▶ DATA

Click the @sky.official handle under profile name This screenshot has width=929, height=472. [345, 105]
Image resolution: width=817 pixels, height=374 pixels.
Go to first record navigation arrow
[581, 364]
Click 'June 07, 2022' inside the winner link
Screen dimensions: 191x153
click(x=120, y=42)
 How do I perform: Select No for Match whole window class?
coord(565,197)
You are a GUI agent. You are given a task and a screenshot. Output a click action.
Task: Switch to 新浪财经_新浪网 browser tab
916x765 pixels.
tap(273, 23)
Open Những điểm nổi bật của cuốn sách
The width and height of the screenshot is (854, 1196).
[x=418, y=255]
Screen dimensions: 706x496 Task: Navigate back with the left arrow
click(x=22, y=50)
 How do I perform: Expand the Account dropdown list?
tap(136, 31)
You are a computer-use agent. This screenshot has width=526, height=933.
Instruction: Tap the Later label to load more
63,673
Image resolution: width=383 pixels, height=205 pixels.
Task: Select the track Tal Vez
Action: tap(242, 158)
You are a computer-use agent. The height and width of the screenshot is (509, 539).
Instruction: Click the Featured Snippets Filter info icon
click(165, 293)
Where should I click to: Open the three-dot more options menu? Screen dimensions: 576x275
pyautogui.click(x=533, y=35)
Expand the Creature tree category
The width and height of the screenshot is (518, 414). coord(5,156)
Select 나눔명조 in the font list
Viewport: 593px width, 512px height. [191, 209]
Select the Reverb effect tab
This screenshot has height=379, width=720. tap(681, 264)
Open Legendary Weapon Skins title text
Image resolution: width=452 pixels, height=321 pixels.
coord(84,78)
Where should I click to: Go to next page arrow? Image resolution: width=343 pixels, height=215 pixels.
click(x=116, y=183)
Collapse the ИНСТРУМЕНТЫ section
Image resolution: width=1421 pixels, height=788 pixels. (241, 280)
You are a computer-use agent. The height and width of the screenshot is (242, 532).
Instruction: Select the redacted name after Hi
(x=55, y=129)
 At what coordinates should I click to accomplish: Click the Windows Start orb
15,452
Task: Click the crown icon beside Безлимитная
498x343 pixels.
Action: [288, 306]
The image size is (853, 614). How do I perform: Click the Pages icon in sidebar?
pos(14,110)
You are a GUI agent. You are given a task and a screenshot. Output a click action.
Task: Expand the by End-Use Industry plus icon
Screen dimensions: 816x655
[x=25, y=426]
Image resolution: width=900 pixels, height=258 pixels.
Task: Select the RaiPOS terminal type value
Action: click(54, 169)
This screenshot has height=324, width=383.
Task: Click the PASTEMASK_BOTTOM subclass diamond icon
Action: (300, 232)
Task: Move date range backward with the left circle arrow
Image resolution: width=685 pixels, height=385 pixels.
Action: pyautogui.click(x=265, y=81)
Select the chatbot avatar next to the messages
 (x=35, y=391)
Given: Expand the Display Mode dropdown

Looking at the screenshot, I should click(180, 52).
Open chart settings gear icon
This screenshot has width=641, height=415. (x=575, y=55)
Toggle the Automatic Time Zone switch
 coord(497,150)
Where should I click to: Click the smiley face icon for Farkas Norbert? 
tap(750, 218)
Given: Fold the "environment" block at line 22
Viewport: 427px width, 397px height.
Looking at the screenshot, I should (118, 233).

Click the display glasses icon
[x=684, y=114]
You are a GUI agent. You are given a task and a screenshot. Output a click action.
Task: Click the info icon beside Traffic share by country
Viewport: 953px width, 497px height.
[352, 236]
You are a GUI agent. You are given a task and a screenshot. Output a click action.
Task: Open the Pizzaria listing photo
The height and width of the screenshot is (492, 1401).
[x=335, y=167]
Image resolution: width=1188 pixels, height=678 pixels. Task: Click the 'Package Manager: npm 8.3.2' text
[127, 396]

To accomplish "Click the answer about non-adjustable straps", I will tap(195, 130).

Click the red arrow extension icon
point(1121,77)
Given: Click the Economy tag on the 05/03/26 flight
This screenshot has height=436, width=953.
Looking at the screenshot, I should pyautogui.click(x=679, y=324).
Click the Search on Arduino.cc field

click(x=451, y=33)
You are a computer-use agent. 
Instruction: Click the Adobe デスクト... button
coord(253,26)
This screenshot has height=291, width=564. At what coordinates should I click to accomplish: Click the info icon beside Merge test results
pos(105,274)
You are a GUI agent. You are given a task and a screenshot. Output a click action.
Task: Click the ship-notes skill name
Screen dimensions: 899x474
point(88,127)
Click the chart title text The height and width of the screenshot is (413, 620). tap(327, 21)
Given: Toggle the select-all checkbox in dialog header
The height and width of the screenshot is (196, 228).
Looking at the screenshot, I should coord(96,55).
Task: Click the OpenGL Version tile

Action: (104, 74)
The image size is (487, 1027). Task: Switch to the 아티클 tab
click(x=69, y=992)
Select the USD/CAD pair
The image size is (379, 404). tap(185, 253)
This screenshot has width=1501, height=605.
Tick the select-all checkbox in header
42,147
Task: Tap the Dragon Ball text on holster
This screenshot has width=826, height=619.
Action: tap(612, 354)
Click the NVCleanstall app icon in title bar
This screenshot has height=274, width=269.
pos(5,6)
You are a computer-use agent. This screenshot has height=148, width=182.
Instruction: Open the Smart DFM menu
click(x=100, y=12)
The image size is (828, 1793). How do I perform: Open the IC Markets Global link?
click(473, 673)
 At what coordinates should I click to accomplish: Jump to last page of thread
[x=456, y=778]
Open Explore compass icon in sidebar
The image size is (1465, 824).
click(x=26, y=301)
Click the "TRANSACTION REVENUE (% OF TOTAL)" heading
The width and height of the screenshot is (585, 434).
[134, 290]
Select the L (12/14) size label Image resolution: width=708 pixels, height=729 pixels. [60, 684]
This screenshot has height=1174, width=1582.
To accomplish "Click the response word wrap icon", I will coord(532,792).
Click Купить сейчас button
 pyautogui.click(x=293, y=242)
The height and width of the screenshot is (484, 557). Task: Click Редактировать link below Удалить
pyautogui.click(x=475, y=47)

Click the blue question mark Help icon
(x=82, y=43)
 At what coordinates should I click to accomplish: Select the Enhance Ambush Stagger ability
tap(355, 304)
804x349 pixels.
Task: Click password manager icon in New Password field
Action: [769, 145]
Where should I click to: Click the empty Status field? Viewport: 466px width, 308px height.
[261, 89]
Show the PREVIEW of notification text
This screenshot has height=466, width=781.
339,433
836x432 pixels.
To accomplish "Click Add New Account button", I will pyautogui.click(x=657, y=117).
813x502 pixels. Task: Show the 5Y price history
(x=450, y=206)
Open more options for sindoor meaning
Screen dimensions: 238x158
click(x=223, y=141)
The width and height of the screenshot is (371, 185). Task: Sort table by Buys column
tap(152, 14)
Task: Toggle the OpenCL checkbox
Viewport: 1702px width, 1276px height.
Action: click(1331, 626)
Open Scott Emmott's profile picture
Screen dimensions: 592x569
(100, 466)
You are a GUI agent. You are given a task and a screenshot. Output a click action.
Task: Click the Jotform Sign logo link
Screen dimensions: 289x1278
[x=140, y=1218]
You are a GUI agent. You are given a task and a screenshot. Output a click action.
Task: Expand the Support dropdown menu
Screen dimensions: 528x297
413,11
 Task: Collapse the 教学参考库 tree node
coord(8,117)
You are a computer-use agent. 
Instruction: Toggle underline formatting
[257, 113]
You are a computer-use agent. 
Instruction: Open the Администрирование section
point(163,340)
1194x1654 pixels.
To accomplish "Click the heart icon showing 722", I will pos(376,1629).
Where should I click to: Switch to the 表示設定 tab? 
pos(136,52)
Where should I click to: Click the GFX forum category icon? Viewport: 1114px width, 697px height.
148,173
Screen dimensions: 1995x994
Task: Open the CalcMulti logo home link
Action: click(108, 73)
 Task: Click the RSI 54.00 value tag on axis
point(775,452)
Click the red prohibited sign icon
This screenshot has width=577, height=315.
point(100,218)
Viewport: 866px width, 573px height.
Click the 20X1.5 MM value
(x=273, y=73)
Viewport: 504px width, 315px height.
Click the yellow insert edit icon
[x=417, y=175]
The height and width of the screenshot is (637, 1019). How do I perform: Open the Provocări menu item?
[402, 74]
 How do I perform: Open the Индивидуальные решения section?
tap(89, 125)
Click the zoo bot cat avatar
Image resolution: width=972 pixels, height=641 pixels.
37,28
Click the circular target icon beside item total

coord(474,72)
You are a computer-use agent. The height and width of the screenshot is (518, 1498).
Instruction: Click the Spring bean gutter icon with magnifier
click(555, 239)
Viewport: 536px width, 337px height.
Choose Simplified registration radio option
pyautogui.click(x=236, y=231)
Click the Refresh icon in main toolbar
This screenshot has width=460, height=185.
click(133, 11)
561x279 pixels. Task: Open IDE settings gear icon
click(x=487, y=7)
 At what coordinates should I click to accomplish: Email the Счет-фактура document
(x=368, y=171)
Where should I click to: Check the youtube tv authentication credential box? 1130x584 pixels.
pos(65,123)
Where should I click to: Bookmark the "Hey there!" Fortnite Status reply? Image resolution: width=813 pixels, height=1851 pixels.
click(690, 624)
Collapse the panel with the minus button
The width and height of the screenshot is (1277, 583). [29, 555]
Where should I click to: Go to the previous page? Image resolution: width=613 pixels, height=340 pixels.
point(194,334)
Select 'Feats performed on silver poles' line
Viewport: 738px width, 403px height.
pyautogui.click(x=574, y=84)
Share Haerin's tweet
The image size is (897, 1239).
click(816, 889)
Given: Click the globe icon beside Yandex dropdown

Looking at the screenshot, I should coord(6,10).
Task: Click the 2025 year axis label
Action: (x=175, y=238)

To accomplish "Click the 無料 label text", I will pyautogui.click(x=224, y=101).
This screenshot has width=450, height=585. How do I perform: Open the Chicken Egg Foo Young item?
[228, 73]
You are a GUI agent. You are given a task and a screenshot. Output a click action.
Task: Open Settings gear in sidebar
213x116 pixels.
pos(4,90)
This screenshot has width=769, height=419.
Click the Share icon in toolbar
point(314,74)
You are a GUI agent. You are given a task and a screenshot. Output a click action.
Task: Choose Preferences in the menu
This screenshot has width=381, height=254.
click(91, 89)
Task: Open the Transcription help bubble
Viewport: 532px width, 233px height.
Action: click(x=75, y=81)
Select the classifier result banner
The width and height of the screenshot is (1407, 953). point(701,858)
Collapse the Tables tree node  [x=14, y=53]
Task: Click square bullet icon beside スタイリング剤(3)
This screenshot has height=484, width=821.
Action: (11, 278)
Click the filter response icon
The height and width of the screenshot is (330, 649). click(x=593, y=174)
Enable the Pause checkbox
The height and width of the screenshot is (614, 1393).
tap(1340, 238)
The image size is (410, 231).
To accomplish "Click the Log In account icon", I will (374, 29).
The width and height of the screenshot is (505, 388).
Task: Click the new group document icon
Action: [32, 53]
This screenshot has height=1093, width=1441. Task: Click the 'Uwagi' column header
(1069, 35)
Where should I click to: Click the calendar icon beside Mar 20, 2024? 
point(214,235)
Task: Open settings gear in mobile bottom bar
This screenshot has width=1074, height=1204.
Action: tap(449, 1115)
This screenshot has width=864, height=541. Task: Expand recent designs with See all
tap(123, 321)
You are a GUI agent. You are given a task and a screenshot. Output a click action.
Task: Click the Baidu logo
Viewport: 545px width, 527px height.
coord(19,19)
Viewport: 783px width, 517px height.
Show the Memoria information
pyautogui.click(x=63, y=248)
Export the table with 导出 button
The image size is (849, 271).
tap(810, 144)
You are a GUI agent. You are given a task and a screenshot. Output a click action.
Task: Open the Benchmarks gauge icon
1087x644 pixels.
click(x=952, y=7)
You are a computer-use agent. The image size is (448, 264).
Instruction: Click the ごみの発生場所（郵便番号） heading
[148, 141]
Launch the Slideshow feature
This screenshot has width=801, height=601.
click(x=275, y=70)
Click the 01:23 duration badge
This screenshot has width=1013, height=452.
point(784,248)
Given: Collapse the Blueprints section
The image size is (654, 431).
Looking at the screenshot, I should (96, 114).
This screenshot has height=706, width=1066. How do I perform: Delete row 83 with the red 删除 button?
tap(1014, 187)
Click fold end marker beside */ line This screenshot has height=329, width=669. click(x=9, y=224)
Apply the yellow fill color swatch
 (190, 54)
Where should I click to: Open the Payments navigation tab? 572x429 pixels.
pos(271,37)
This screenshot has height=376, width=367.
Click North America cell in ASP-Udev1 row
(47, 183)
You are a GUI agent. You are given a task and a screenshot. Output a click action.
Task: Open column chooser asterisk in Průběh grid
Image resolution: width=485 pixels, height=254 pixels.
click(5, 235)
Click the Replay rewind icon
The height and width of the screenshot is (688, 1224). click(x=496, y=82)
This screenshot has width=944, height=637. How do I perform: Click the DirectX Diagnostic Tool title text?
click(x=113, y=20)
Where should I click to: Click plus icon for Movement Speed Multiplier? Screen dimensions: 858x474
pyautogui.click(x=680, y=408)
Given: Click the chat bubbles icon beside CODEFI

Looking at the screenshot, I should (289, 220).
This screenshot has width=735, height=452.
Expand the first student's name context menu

▶ WHAT TO PRODUCE
Begin with the first line of the listing and copy exactly through the line that contains "Click 'June 07, 2022' inside the winner link", please, keeping both ends and leaving out everything after.

▶ ANSWER TO THE EXERCISE
Click the @sky.official handle under profile name This screenshot has width=929, height=472. [345, 105]
Image resolution: width=817 pixels, height=374 pixels.
Go to first record navigation arrow
[581, 364]
Click 'June 07, 2022' inside the winner link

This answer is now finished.